Das Beste vom Markt: Chardonnay aus Übersee
Chardonnay is not passé
Degustation und Text: Carsten Henn, Foto: gettyimages.ch/Aleh Varanishcha
In der «Neuen Welt» wurde die Chardonnay-Rebe zum internationalen Superstar. Dort steht sie fast überall in den Weinbergen, ist «Everybody’s Darling» bei Winzern und Weingeniessern. Für viele ist sie aber auch «Everybody’s Depp». Wie unsere Probe zeigt: zu Unrecht.

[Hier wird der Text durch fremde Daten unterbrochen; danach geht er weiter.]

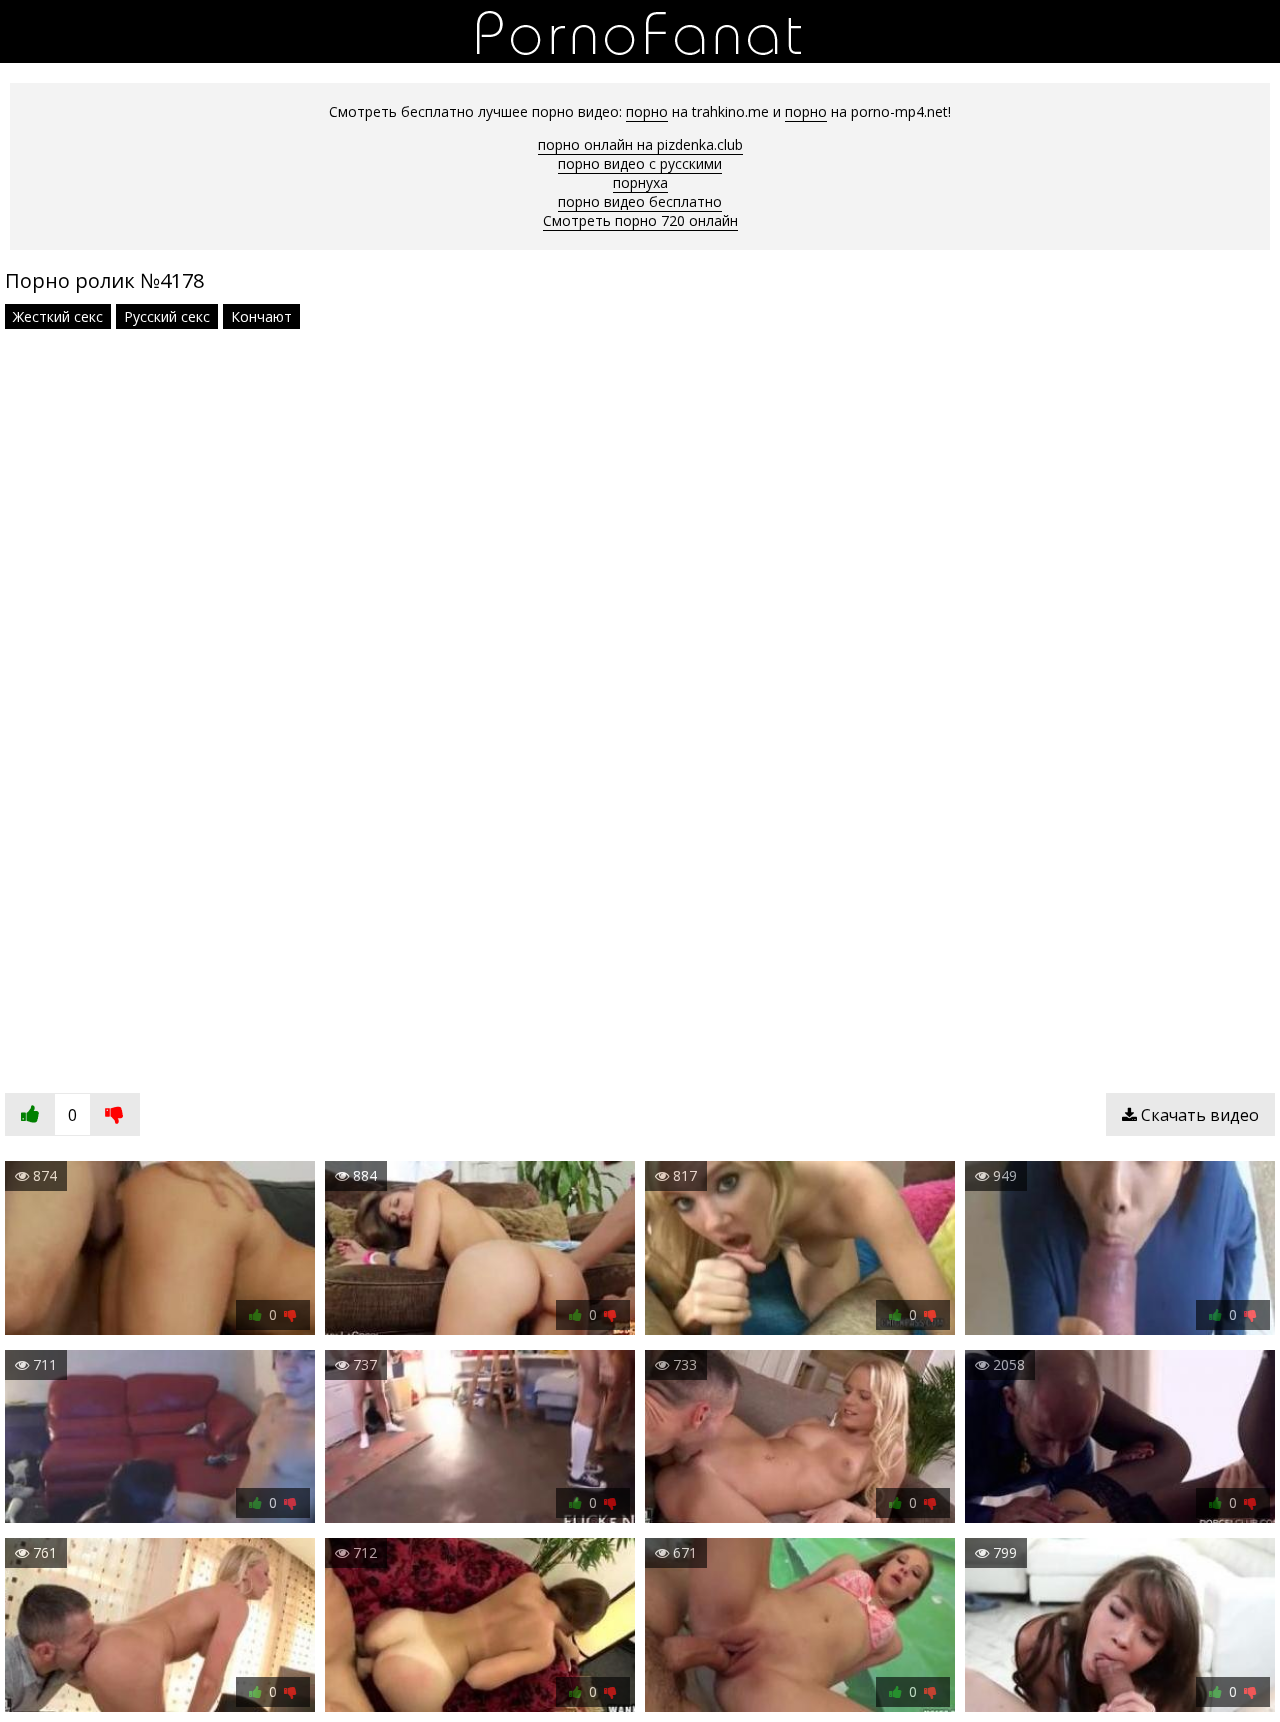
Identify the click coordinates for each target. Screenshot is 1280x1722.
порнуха (640, 182)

Chardonnay ist mit nahezu 200 000 Hektar Fläche die weltweit zweitmeist angebaute weisse Rebsorte – und das obwohl viele Weinfreaks über sie die Nase rümpfen. Damit ist sie ein bisschen die Helene Fischer der Weinwelt – offiziell hört sie keiner, trotzdem verkauft sie LKW-Ladungen an CDs. Wobei man natürlich differenzieren muss: Burgunder aus der Bourgogne genossen immer Respekt, «Chardonnay aus der Neuen Welt» klingt für manchen Weingeniesser dagegen mehr wie eine Drohung als wie eine Verlockung. Die neuseeländischen Chardonnays in unserer Probe hielten den Blick fest aufs Burgund gerichtet. Der Village von Kumeo River ist nicht nur ein «Best Buy», sondern zu dem Preis eigentlich ein «Must Buy». So viel Chardonnay-Klasse muss man im Burgund für so wenig Geld lange suchen. Der Chardonnay von Dog Point Vineyard kostet mehr, doch legt er auch eine Schippe in Sachen Komplexität drauf. Der Wild Yeast Chardonnay von Springfield Estate in Südafrika ist zwar nicht die Spitzenlinie, doch er zeigt, wie in wirklich guten Gütern auch die kleineren Qualitäten ausfallen. In Südafrika scheint der französische Stil mit viel Frische und wenig Alkohol sogar noch flächendeckender zu sein als in Neuseeland. Auch in Australien gibt es Regionen wie das kühle Clare Valley, die auf Frische setzen und trotzdem die Kraft und Reife der «Neuen Welt» beibehalten. Diese Weine vereinen regionale Typizität mit Trinkigkeit. Vieles von dem, was aus den USA, Chile oder Argentinien nach Deutschland kommt, setzt dagegen weiterhin auf einen buttrig-cremigen Weintyp, der gerne auch prägnante Vanille-Noten vom Holzeinsatz haben darf. Aber selbst diese Chardonnays sind längst nicht mehr so schwer und massiv wie in früherer Zeit – in denen die Weine wirkten, als habe sie ein Schreiner zusammen mit einer Molkerei vinifiziert.
Zahlen und Fakten
Kalifornien ist nach Frankreich Spitzenreiter in Sachen Chardonnay mit 38 555 Hektar, gefolgt von Australien mit rund 28 000. In Südamerika sind rund 20 000 Hektar mit der Sorte bepflanzt. Weit weniger Chardonnay wird in Südafrika (8300 Hektar) und Neuseeland (3200 Hektar) angebaut. Obwohl von diesen Ländern die spannendsten Weine unserer Probe stammen. In den 1990er wurde in Neuseeland viel Chardonnay gepflanzt, doch nach wie vor regiert dort Lokalmatador Sauvignon Blanc die Weissweinwelt.
Wahlverwandtschaften
Obwohl Chardonnay ursprünglich auch als Gelber Pinot bekannt war, ist er kein Mitglied der Pinot-Familie. Denn anders als Frühburgunder, St. Laurent, Samtrot, Pinot Liébault, Weiss- und Grauburgunder ist er keine Mutation von Pinot Noir oder Pinot Meunier, sondern entstammt wie der Auxerrois einer Liaison mit der Heunisch-Rebe, die bis Mitte des 19. Jahrhunderts die wichtigste weisse Sorte in Mitteleuropa war. Über hundert der heute bekannten Rebsorten stammen von ihr ab. Darunter auch die Riesling-Rebe.